Embarking on a policy to develop nationwide palliative care services will require a large amount of resources and will require collaboration between the government and other stakeholders, including universities, medical schools, civil society groups, NGO hospices, private healthcare services, corporate bodies and the general Malaysian public.

“I believe that everything in this policy can be made into a reality if we all work together and realise how every single person can contribute and make a difference to care and share in the simple things that can mean so much to those in need,” said Dr Richard Lim, the national advisor for palliative medicine in the ministry of health.

Home-based care or community palliative care is a vital component of palliative care services in the country. Over the past 28 years, these services have been provided for mainly by charitable non-governmental organisations (NGOs).

At present there are only 30 such NGOs, including Hospis Malaysia and members of the Malaysian Hospice Council, which provide home care services completely free of charge. These services, however, are very limited and only cover larger urban areas.

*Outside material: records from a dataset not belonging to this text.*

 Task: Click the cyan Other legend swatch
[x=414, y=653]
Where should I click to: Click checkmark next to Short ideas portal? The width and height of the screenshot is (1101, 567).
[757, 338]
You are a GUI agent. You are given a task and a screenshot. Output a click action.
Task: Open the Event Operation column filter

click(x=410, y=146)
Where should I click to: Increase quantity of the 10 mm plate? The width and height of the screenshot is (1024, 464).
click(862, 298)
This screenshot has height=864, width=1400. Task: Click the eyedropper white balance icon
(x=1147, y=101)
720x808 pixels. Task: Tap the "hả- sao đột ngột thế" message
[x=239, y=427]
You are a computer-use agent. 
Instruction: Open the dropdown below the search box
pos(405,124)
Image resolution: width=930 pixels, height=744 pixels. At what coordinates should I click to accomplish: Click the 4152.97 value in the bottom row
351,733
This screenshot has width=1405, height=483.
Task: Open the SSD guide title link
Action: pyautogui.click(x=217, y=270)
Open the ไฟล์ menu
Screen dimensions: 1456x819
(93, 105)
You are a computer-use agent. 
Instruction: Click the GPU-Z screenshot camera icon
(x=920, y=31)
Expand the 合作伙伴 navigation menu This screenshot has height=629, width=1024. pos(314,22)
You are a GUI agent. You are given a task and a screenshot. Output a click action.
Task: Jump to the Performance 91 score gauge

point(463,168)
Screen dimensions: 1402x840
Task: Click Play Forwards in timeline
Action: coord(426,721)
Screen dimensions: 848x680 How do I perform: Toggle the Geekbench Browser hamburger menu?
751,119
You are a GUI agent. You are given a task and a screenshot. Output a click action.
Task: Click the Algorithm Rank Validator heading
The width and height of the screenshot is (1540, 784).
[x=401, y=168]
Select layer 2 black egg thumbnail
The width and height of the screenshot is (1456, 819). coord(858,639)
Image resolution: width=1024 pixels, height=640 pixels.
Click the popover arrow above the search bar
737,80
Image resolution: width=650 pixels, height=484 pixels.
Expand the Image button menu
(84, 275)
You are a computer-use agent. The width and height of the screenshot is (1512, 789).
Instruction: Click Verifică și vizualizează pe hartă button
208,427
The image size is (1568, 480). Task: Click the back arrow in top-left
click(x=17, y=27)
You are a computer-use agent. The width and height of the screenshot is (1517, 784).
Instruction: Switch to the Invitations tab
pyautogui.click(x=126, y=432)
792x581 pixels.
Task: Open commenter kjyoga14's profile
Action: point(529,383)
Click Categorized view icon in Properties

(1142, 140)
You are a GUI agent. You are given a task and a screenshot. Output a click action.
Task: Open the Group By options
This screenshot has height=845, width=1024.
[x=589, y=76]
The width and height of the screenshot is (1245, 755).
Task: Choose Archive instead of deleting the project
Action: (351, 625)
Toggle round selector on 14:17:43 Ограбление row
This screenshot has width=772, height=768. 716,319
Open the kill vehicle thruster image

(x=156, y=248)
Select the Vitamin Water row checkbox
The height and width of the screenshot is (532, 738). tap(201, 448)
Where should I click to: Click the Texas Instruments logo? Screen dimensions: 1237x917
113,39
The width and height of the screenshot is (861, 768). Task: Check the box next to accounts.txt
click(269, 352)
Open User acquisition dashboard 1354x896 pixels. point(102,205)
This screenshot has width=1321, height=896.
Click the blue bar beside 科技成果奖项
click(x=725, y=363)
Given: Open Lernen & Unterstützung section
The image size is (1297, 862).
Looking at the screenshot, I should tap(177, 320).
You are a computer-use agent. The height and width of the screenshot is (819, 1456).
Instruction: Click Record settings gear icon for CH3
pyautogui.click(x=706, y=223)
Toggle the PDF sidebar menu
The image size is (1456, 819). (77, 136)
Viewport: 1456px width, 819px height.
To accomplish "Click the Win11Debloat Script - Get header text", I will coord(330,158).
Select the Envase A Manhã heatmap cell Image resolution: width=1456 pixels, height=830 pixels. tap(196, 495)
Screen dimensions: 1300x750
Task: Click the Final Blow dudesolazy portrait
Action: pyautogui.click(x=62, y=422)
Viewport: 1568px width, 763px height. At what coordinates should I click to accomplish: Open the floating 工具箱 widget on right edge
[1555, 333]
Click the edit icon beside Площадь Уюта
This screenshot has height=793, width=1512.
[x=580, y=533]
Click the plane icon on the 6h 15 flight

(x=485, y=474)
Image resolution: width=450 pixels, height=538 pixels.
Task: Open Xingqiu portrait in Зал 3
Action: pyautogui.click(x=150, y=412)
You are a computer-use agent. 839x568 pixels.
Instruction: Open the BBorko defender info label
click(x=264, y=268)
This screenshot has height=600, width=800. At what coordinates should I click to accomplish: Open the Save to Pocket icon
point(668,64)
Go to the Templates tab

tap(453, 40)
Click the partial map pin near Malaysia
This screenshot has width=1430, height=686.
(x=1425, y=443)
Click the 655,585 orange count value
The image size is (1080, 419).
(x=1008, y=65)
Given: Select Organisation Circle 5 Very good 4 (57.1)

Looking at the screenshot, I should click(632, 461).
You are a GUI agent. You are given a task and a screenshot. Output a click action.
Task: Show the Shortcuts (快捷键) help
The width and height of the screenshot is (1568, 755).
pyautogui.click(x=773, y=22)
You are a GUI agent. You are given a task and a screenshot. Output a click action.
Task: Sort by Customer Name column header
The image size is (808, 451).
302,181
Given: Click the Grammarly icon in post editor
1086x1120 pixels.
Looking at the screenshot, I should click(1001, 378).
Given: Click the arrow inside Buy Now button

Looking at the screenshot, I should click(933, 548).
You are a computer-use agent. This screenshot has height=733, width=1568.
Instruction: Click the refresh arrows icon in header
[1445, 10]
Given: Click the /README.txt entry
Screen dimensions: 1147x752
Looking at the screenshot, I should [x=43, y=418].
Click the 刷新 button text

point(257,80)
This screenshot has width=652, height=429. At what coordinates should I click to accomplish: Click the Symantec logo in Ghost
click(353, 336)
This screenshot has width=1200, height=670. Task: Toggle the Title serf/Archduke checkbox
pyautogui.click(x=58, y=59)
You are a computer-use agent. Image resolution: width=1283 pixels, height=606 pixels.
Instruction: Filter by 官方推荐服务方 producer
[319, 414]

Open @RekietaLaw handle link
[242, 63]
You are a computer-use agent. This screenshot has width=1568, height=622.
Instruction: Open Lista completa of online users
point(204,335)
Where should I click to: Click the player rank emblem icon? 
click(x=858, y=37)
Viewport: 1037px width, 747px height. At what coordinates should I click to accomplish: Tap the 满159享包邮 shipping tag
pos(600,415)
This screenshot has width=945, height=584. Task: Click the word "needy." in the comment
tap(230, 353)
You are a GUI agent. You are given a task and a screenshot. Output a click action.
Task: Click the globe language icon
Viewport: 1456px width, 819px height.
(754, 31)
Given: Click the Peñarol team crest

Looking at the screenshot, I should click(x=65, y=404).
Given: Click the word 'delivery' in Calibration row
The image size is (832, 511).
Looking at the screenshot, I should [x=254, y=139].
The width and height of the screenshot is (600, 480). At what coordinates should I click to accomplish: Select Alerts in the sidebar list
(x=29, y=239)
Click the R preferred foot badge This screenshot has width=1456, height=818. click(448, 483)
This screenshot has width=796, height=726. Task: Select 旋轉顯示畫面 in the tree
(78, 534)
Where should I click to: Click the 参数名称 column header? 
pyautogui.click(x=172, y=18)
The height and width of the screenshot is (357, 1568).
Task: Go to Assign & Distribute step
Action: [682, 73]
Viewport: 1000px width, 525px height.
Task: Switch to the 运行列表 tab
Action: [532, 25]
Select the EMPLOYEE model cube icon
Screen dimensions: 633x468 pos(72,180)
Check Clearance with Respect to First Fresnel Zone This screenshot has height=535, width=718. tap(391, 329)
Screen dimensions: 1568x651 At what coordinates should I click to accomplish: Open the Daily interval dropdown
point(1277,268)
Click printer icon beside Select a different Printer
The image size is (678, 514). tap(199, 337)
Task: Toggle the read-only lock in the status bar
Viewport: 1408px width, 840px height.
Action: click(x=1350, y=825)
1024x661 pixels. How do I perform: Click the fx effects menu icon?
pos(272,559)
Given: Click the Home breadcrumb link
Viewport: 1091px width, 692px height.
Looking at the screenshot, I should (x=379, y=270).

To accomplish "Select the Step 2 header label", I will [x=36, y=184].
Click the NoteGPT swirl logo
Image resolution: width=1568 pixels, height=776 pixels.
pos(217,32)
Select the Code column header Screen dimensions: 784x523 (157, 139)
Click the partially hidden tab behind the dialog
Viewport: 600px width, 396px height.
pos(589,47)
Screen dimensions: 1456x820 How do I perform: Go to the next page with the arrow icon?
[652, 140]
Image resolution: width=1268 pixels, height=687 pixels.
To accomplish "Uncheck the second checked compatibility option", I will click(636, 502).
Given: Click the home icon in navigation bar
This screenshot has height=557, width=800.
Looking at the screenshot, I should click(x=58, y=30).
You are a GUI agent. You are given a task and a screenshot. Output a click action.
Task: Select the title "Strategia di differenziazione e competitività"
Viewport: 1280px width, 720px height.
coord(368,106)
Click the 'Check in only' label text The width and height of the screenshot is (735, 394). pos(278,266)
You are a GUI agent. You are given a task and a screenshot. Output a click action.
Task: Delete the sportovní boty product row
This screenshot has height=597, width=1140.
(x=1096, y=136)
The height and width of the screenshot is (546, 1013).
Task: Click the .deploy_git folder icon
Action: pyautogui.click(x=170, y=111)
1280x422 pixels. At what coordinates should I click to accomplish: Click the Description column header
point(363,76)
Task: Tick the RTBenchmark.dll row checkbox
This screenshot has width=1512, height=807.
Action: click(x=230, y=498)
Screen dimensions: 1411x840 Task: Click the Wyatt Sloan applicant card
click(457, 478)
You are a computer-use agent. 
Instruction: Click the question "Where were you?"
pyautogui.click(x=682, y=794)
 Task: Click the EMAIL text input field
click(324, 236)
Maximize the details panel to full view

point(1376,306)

Funding is lacking for further expansion and the government is therefore looking at ways to collaborate further and enhance these services. Since 2016, the Ministry of Health has started a domiciliary palliative care programme that is now available in a number of states, including: Selangor, Perak, Kedah and Pulau Pinang. Part of the policy’s strategic plan is to further develop domiciliary palliative care services to encompass the entire country over the next five years.

“Palliative care is something that will involve all of us at some point in our lives. Whether it is for ourselves or for someone we love dearly, we will all face a time where sickness or old-age will inevitably force us to face our mortality and when that time comes, we must have a system in place that serves as a safety net to ensure that everyone will be supported, comforted and cared for properly till the very end,” said Dr Lim.